-- Exercise instructions --
Every line of the entries below that mentions "will" is to be copied out.

[Dataset entries]

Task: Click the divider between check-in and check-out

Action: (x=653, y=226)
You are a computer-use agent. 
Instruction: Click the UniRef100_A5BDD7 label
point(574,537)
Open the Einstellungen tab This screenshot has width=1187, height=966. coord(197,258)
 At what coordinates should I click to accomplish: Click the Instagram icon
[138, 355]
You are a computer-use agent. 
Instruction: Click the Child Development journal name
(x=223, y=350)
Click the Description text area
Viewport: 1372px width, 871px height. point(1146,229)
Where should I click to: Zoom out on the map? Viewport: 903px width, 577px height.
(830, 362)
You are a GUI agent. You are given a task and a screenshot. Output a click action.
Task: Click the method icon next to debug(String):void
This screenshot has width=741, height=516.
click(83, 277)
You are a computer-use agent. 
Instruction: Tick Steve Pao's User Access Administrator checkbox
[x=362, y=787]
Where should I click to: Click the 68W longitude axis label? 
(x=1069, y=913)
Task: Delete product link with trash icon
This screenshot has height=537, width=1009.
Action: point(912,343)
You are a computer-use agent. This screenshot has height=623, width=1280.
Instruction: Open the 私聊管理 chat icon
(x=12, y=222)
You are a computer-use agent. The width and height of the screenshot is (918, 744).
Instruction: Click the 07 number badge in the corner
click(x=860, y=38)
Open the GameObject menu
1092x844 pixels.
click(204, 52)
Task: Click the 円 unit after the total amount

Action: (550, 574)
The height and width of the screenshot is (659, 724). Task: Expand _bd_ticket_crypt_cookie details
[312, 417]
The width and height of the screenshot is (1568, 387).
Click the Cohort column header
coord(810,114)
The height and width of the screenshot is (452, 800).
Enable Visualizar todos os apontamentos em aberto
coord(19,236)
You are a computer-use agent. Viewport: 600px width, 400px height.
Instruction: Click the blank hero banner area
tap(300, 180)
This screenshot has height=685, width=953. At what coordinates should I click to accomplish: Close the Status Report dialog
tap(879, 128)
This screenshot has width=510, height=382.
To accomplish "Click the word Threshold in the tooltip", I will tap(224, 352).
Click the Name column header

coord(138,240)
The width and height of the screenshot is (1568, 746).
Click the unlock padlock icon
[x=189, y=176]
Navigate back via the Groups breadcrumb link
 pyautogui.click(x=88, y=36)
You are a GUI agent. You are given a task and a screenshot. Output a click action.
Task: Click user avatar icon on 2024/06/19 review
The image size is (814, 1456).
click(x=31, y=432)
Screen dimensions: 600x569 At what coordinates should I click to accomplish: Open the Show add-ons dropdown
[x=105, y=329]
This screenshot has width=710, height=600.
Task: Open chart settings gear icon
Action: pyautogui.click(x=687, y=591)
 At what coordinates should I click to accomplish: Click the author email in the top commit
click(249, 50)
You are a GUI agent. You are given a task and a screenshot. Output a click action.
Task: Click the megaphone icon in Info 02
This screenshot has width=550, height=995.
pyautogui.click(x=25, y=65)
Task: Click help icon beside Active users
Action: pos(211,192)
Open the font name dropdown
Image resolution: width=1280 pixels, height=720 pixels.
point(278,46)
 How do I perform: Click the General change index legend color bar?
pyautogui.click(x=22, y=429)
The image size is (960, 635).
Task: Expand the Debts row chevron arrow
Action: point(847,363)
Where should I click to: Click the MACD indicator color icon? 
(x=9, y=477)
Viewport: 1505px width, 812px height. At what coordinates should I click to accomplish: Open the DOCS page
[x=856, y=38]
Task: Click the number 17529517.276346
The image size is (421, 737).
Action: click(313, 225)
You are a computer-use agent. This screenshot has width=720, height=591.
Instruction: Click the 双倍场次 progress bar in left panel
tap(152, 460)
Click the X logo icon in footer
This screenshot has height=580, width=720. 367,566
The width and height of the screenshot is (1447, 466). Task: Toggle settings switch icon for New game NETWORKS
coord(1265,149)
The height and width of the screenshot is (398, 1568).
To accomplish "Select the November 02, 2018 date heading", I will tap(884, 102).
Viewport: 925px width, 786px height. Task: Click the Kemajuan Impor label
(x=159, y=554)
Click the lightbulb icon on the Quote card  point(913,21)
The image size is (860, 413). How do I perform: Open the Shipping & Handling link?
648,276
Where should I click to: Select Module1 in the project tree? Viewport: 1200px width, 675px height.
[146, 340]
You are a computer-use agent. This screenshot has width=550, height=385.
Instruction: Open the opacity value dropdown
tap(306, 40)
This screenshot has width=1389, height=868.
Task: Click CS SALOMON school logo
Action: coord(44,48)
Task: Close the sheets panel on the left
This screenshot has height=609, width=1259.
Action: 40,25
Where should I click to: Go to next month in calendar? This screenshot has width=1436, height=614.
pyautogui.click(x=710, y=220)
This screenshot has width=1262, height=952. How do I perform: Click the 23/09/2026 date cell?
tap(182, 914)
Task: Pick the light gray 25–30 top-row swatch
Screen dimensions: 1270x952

-- Solution below --
To accomplish "Click the word Threshold in the tooltip", I will tap(224, 352).
To accomplish "Select the November 02, 2018 date heading", I will tap(884, 102).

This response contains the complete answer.